Security: Airport: August 2009 Archives


August 31, 2009

DHS has posted their new laptop border search policy. Actually, there are two policies, one for Customs and Border Protection (CBP) and one for Immigration and Customs Enforcement. Don't ask my why they're different. Here's the CBP policy.
An Officer may detain electronic devices, or copies of information contained therein, for a brief, reasonable period of time to perform a thorough border search. The search may take place on-site or at an off-site location, and is to be completed as expeditiously as possible. Unless extenuating circumstances exist, the detention of devices ordinarily should not exceed five (5) days. Approval of and Time Frames for Detention. Supervisory approval is required for detaining electronic devices, or copies of information contained therein, for continuation of a border search after an individual's departure from the port or other location of detention. Port Director, Patrol Agent in Charge, or other equivalent level manager approval is required to extend any such detention beyond five (5) days. Extensions of detentions exceeding fifteen (15) days must be approved by the Director Field Operations, Chief Patrol Agent, Director, Air Operations, Director, Marine Operations, or other equivalent manager, and may be approved and re-approved in increments of no more than seven (7) days. Approvals for detention and any extension thereof shall be noted in appropriate CBP systems of records.

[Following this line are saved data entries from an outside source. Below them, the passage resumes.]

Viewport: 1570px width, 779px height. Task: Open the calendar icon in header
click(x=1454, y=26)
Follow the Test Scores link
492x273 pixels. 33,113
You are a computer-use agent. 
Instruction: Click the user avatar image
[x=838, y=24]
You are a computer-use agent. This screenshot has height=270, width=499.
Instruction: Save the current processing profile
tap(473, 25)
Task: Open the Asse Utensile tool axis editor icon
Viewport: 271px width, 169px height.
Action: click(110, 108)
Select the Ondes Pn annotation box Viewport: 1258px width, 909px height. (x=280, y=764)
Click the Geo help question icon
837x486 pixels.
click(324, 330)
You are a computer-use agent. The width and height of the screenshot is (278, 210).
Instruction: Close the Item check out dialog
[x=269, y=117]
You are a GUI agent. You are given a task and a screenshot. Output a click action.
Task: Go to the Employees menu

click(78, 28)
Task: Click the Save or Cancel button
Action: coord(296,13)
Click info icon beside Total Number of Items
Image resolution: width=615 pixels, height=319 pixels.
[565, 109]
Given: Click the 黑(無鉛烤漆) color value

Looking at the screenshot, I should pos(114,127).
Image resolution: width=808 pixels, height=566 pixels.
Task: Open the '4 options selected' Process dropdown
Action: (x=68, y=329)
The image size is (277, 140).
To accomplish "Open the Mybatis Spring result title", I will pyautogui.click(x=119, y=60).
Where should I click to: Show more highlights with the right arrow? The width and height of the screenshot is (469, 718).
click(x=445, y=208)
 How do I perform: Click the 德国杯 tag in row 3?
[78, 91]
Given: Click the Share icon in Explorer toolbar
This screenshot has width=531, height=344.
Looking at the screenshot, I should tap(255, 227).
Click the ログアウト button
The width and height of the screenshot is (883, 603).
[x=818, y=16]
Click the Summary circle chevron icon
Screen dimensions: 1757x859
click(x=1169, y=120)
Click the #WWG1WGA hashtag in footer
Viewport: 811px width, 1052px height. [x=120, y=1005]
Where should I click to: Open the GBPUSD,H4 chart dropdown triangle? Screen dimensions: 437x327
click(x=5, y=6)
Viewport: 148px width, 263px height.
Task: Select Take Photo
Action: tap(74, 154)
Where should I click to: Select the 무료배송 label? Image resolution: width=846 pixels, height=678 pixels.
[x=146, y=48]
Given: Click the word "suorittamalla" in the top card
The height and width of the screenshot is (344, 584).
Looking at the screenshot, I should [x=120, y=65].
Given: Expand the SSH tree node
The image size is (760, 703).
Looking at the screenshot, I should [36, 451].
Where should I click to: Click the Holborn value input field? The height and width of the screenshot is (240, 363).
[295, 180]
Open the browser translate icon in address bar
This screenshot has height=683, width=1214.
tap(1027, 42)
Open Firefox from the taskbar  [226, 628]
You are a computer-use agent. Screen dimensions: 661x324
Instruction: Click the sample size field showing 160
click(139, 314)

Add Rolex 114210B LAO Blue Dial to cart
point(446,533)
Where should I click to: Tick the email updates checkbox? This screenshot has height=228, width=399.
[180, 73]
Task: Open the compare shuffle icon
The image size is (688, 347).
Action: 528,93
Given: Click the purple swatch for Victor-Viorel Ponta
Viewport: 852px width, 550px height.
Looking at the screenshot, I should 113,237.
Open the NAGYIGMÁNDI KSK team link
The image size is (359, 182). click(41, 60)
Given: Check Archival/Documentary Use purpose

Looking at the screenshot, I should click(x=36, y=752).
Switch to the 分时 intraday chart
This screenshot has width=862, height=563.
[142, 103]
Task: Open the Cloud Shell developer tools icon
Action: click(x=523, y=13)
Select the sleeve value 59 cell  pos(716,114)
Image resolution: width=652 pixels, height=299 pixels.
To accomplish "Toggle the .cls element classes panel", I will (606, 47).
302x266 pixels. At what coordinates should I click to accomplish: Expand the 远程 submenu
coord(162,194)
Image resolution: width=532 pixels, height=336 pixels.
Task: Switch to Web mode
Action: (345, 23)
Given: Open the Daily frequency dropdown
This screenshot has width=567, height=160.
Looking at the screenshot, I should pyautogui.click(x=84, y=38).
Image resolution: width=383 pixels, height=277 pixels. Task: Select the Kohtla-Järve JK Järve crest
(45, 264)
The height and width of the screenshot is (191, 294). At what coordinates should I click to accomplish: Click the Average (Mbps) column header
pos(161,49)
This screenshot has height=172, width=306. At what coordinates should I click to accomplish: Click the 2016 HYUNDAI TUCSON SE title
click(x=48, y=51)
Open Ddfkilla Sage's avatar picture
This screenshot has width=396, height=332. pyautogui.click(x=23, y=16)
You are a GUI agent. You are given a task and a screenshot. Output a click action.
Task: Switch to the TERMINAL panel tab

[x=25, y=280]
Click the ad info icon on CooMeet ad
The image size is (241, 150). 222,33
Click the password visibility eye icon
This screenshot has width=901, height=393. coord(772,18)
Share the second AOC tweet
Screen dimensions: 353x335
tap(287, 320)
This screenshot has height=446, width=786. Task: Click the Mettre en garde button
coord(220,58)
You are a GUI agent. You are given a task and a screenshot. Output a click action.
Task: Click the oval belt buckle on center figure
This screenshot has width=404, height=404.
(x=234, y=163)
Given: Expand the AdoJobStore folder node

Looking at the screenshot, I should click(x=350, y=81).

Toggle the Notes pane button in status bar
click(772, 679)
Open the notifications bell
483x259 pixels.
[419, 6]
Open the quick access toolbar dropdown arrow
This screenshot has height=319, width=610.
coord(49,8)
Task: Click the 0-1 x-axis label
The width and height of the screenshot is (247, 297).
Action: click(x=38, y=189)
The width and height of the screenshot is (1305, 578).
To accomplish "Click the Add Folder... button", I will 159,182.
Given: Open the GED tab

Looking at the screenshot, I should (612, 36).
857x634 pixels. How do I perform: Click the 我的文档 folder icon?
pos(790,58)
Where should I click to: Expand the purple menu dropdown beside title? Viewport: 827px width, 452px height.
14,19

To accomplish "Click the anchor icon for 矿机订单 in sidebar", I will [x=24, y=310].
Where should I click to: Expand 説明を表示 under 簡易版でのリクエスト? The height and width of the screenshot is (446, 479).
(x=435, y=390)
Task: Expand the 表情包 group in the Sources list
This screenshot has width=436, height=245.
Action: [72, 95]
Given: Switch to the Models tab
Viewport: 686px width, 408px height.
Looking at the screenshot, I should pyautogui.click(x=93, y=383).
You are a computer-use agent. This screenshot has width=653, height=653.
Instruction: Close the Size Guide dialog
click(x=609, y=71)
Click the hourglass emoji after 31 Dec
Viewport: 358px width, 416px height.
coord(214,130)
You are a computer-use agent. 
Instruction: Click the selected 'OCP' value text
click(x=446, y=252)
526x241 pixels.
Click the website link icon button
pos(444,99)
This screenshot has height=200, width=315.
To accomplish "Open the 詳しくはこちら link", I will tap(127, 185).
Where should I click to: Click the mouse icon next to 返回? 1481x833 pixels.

And here's the ICE policy:

Special Agents are to complete the search of detained electronic devices, or copies of information therefrom, in a reasonable time given the facts and circumstances of the particular search. Searches are generally to be completed within 30 calendar days of Border Searches of Electronic Devices the date of detention, unless circumstances exist that warrant more time. Such circumstances must be documented in the appropriate ICE systems. Any detention exceeding 30 calendar days must be approved by a Group Supervisor or equivalent, and approved again every 15 calendar days thereafter, and the specific justification for additional time documented in the appropriate ICE systems.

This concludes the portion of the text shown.